**WORK INSTRUCTIONS:** The answer must reproduce every record exactly, with all pictures omitted.

**Stored data:**
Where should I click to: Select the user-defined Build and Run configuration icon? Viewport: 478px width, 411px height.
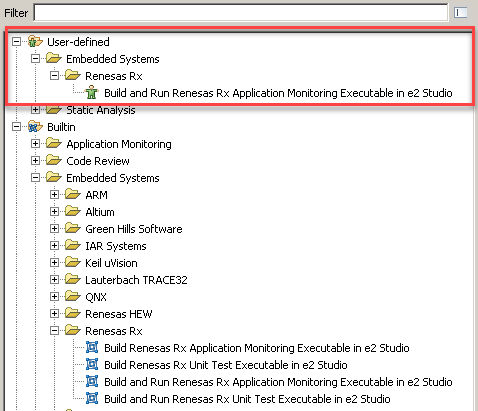(x=92, y=93)
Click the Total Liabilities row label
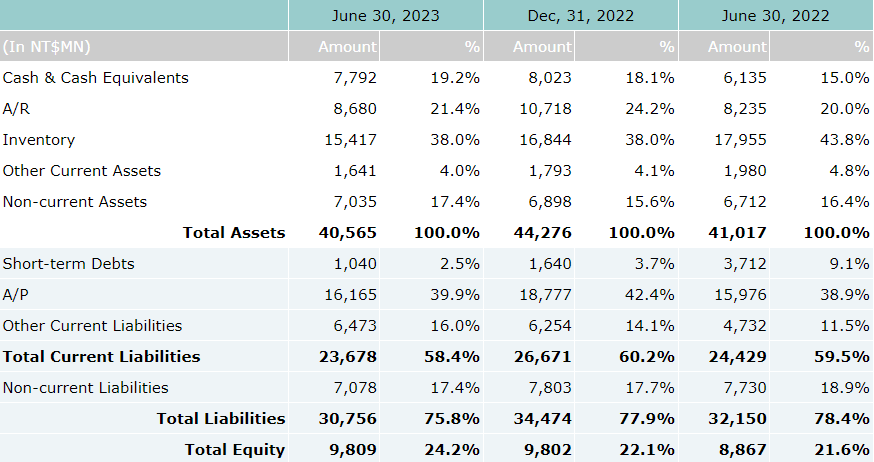This screenshot has height=462, width=874. coord(220,419)
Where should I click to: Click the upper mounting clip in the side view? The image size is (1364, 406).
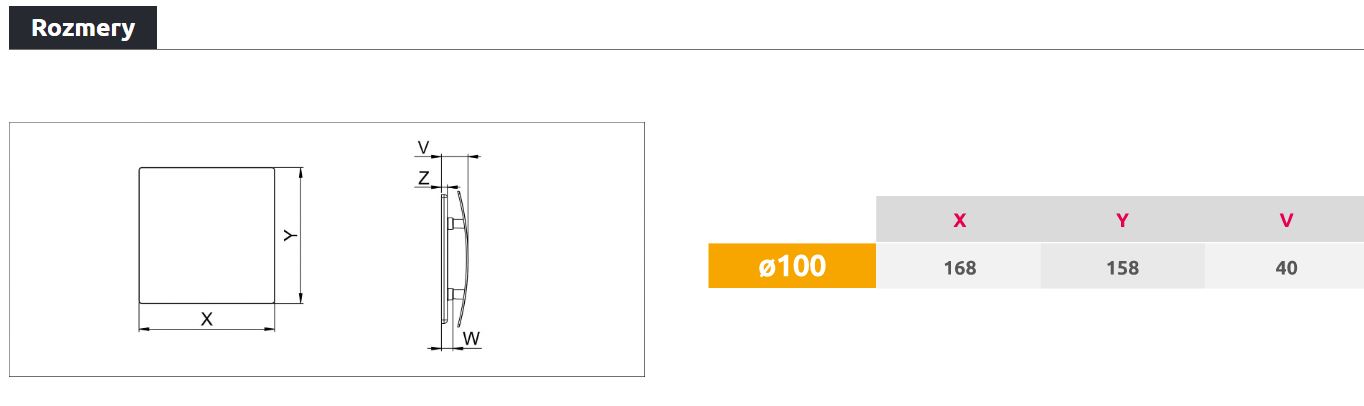tap(455, 223)
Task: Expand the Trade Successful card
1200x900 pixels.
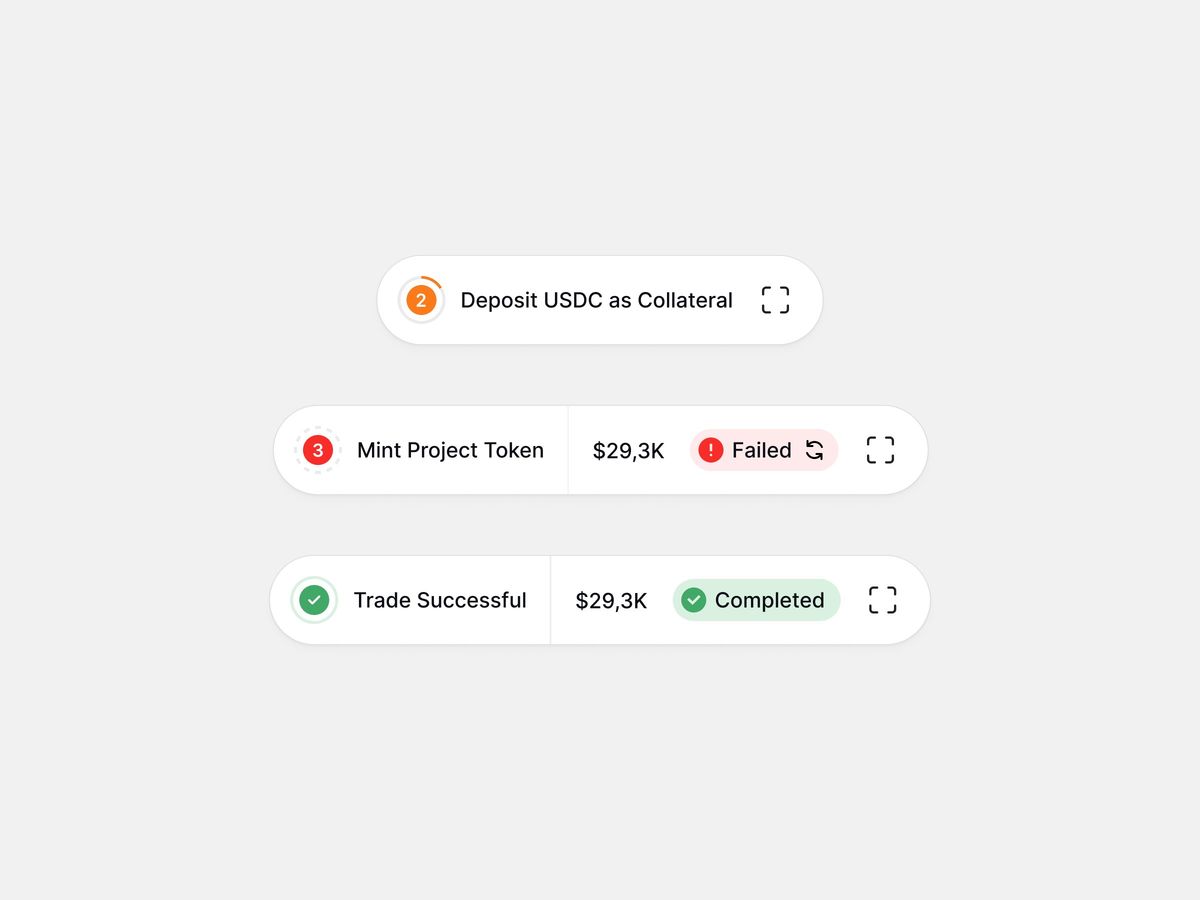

**EXPECTED ANSWER:**
Where should I click to: Select the user-defined Build and Run configuration icon? Viewport: 478px width, 411px height.
(x=92, y=93)
Click the Total Liabilities row label
This screenshot has height=462, width=874. coord(220,419)
Where should I click to: Click the upper mounting clip in the side view? The image size is (1364, 406).
tap(455, 223)
Task: Expand the Trade Successful card
1200x900 pixels.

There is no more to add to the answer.